(Exercise material begins)

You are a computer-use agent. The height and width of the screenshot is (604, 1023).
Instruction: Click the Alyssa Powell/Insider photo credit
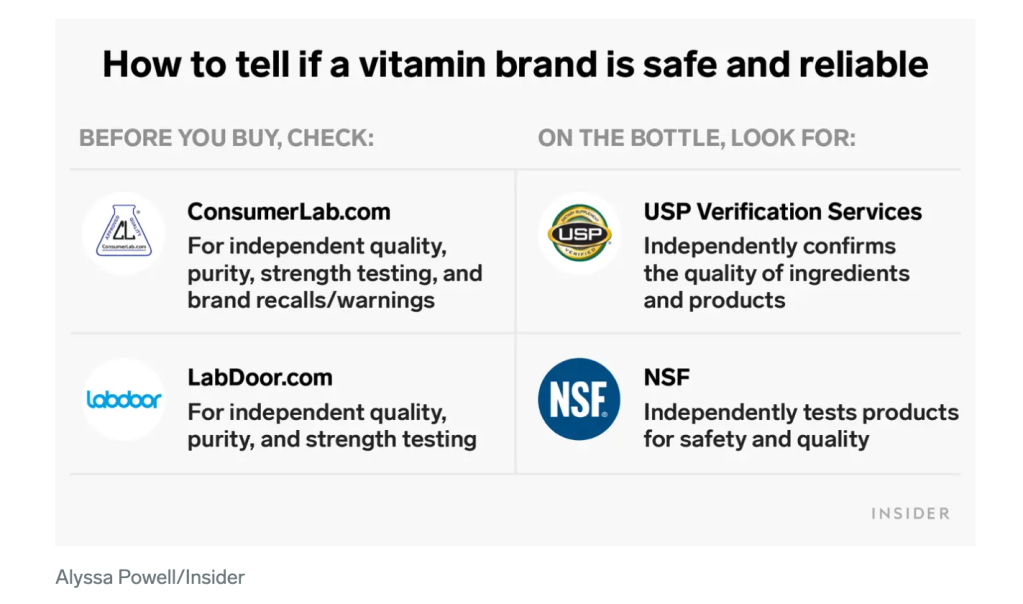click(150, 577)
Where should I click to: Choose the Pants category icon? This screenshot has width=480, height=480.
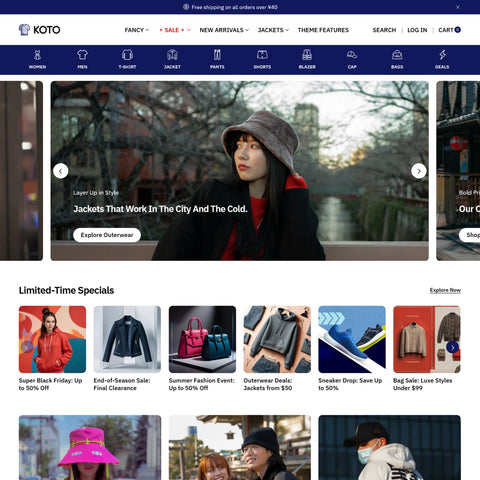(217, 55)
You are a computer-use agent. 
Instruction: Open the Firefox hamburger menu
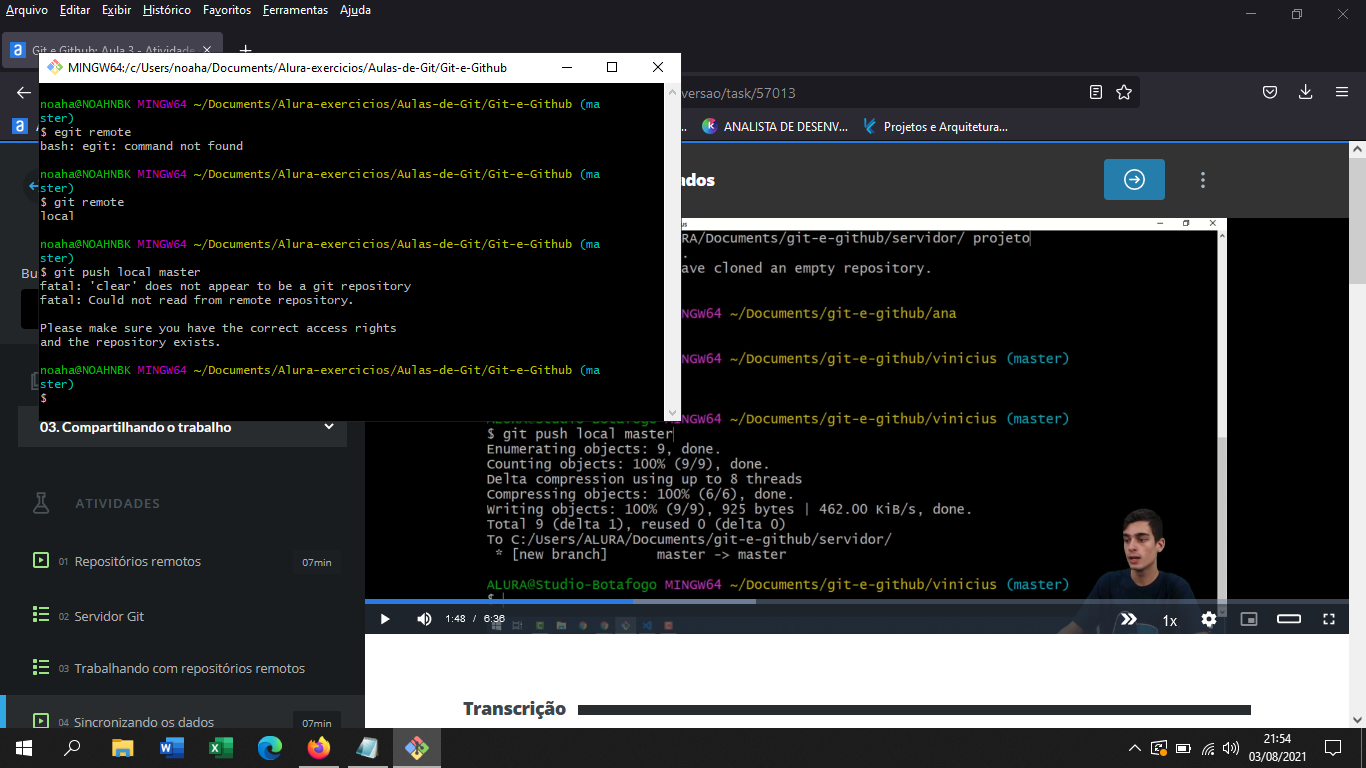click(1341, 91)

(Exercise material ends)

Your assignment:
Whenever a line in the material contains the word "agent", copy that line.

Answer box:
You are a computer-use agent. The height and width of the screenshot is (604, 1023).
You are a computer-use agent. 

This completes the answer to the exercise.